Mystery – is it CIDP or not??

    • Anonymous
      July 2, 2013 at 1:49 am

      Hi,

      I currently have mystery symptoms and I’m searching for a diagnosis. Transient bilateral quad muscle weakness was my first symptom, then came transient nerve tingling bilateral knees to ankles and transient saddle region tingling. They came and went for a few months then went away for 2 months completely. July 2012 out of nowhere quad muscle weakness comes back, it has been constant ever since and has been getting progressively worse, I also have a feeling of heaviness like I’m being pulled into the ground. Transient tingling also came back. Now occasionally I get a warm burning feeling from feet to mid-thigh. I can still walk and stand but walking around the grocery store is my maximum. The feeling of heaviness is now moving up my back, my head occasionally feels heavy as well as my upper arms. I also have a tremor or vibrating muscle feeling when I’m in light sleep phase, feels like my muscles are vibrating like a tuning fork. I’ve had lots of blood work which is all normal. I’ve had 4 EMG/NCVs in the last year – all normal, the last one was 1 week ago. Any exercise – which at this point means any amount of walking or standing really makes my symptoms worse. I had to squat down at the grocery store to look at some items on the bottom shelf and my quads were burning within seconds, I was then weaker for the rest of the day. What is puzzling is that I have a completely normal neurological exam, no apparent weakness – when they do the strength tests I appear relatively normal, no sensory loss, I have quick reflexes.

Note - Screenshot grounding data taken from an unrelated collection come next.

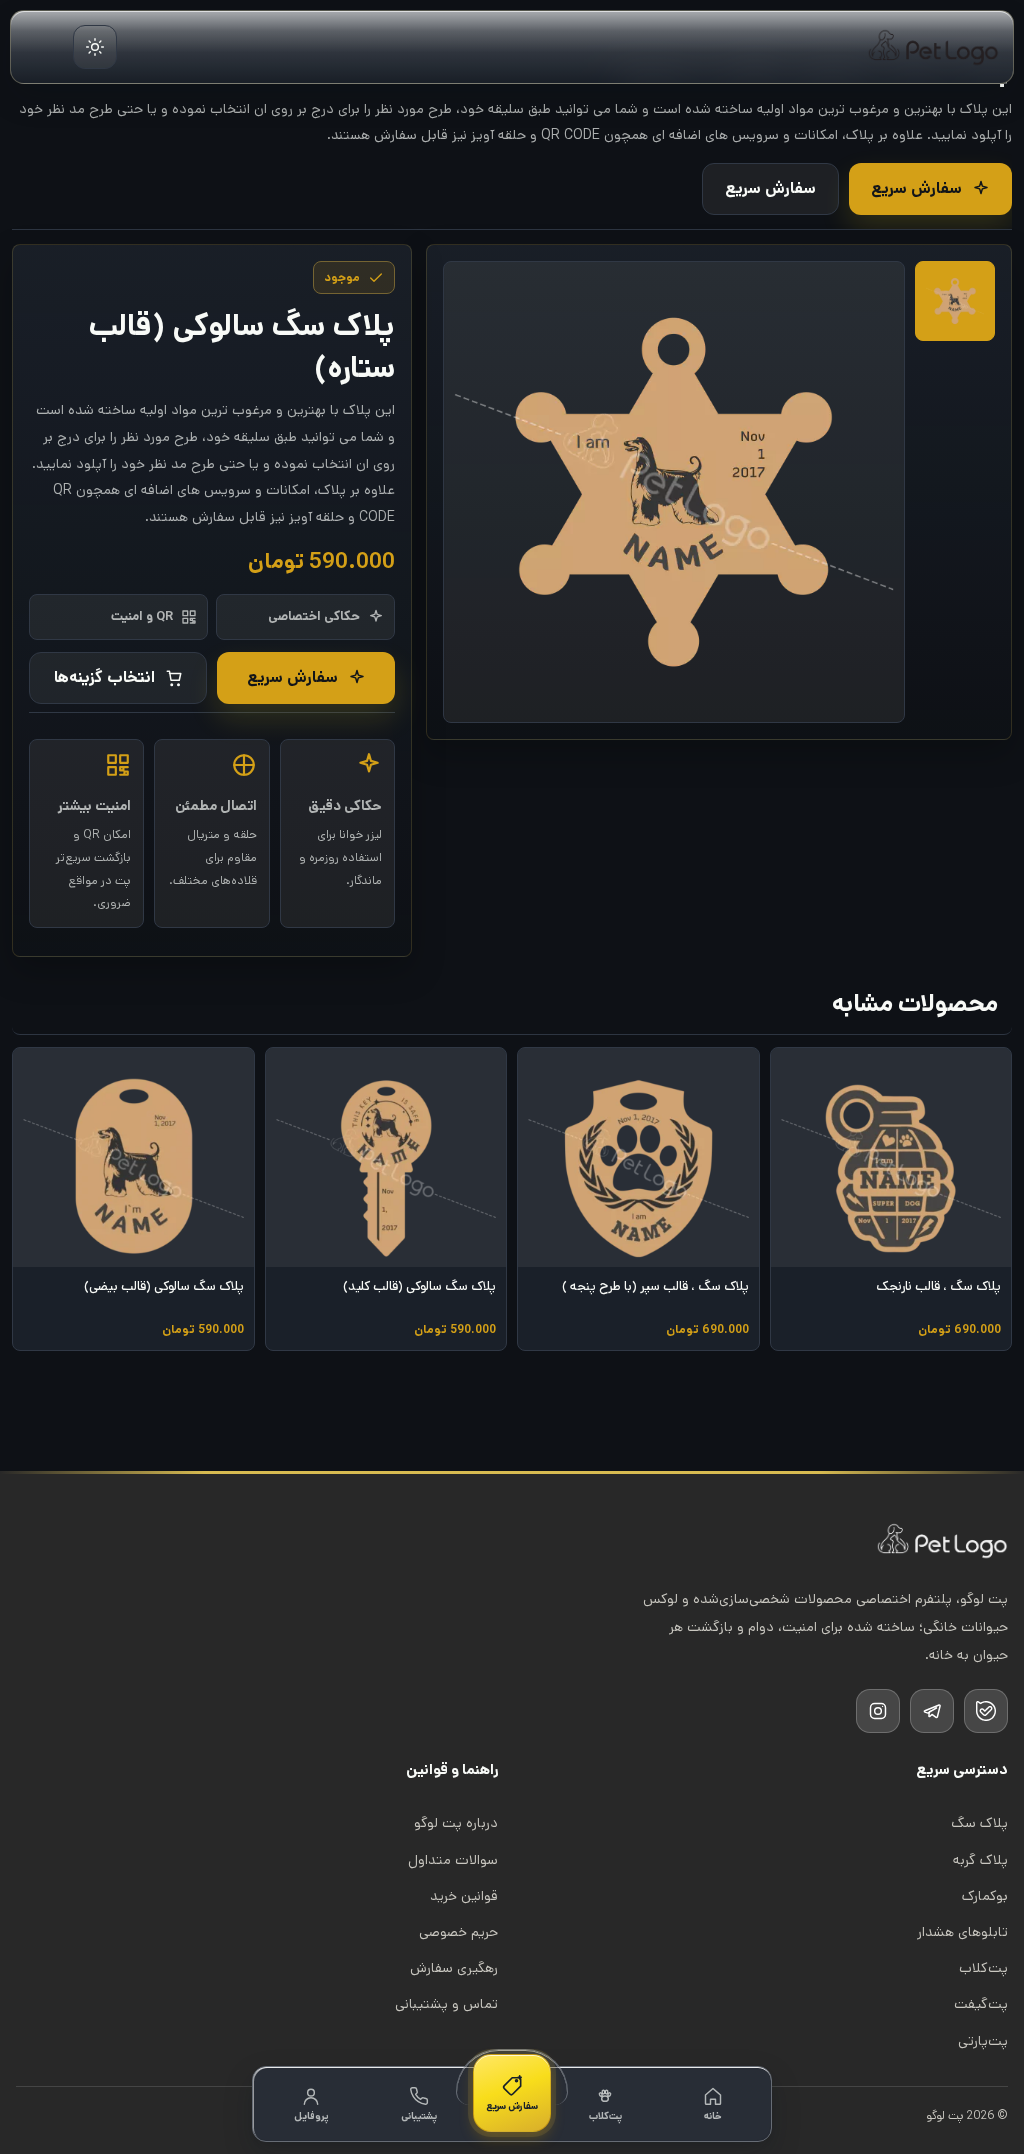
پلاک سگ (979, 1823)
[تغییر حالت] (95, 47)
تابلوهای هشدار (962, 1932)
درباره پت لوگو (456, 1823)
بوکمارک (985, 1896)
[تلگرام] (932, 1711)
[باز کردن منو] (43, 47)
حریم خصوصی (458, 1932)
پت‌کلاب (983, 1968)
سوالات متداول (453, 1860)
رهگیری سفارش (454, 1968)
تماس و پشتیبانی (446, 2004)
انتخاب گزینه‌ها (104, 677)
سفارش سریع (916, 188)
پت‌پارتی (983, 2041)
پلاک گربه (980, 1860)
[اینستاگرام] (878, 1711)
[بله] (986, 1711)
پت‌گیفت (981, 2004)
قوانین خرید (464, 1896)
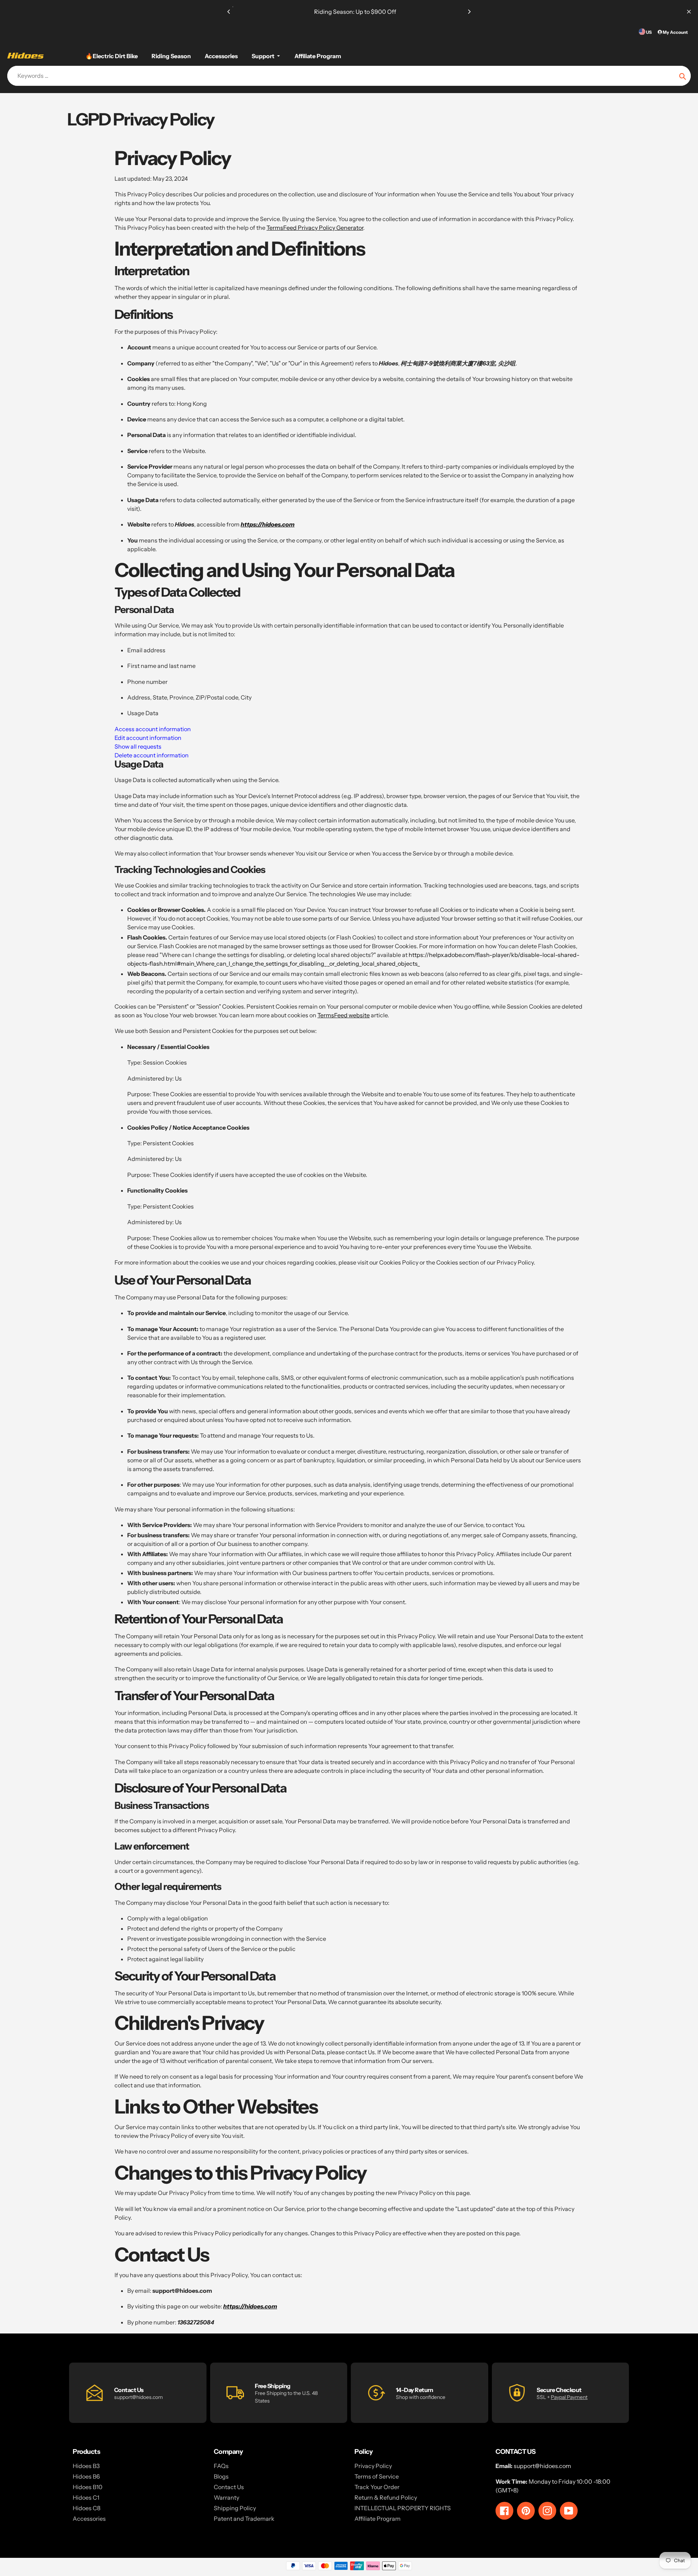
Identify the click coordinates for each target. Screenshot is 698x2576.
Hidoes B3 (86, 2465)
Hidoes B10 (88, 2487)
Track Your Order (377, 2487)
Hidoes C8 (86, 2508)
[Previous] (229, 11)
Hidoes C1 (86, 2497)
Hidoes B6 (86, 2476)
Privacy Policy (373, 2465)
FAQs (221, 2465)
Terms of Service (376, 2476)
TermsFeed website (343, 1015)
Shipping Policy (235, 2508)
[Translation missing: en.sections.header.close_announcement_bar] (689, 11)
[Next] (469, 11)
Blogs (221, 2476)
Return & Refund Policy (385, 2497)
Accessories (89, 2518)
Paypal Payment (569, 2397)
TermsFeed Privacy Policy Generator (314, 227)
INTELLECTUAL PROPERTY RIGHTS (402, 2508)
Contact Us (229, 2487)
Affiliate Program (377, 2518)
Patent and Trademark (244, 2518)
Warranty (226, 2497)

      Has anyone out there had CIDP that presented like this?

      It sounds like my symptoms are so similar to those of CIDP – but I have no EMG/NCV damage – and I have brisk reflexes (they’ve always been brisk).
      I’m trying to get this diagnosed quickly so I don’t end up in a wheelchair but so far I’m not having much luck with the neurologists, no one seems to know what I have.

      Thanks!!

    • GH
      July 2, 2013 at 2:23 am

      The “D” in CIDP is for “Demyelinating,” and this causes persistent weakness. If you are not experiencing weakness, I don’t see how it is CIDP. But that said, I’m not going to diagnose it. Only your neurologist can do that.

    • Emilys_mom
      July 2, 2013 at 2:58 am

      Some people with CIDP have nearly normal EMG’s. No one knows why.

      Some other tests you should have are an MRI of your brain & spine. This should be done with & without contrast, a spinal tap to check the protein levels in your spinal fluid & blood tests for SED rate, ANA, and CPK.

      It doesn’t hurt to have allergy testing done as well. Some people experience muscle weakness & tingling from different allergies – including food allergies. You may need to find a DAN (Defeat Autism Now) dr in order to get the appropriate allergy testing done – they seem to be the ones most interested & up to date on this subject.

      I know it must be frustrating to know something is wrong with you but to not have answers. Keep searching for a dr that can help you. If you can, get yourself into a bigger medical center – like Mayo or John’s Hopkins.

      Good luck,
      Kelly

    • Anonymous
      July 2, 2013 at 12:26 pm

      Hi GH,

      My main symptom is chronic quadricep weakness, started a year ago and has been getting gradually worse. That’s why I’m wondering about CIDP.

      Thanks!

    • GH
      July 2, 2013 at 12:41 pm

      Ok, but you say “transient.” So your strength returns? On what time scale?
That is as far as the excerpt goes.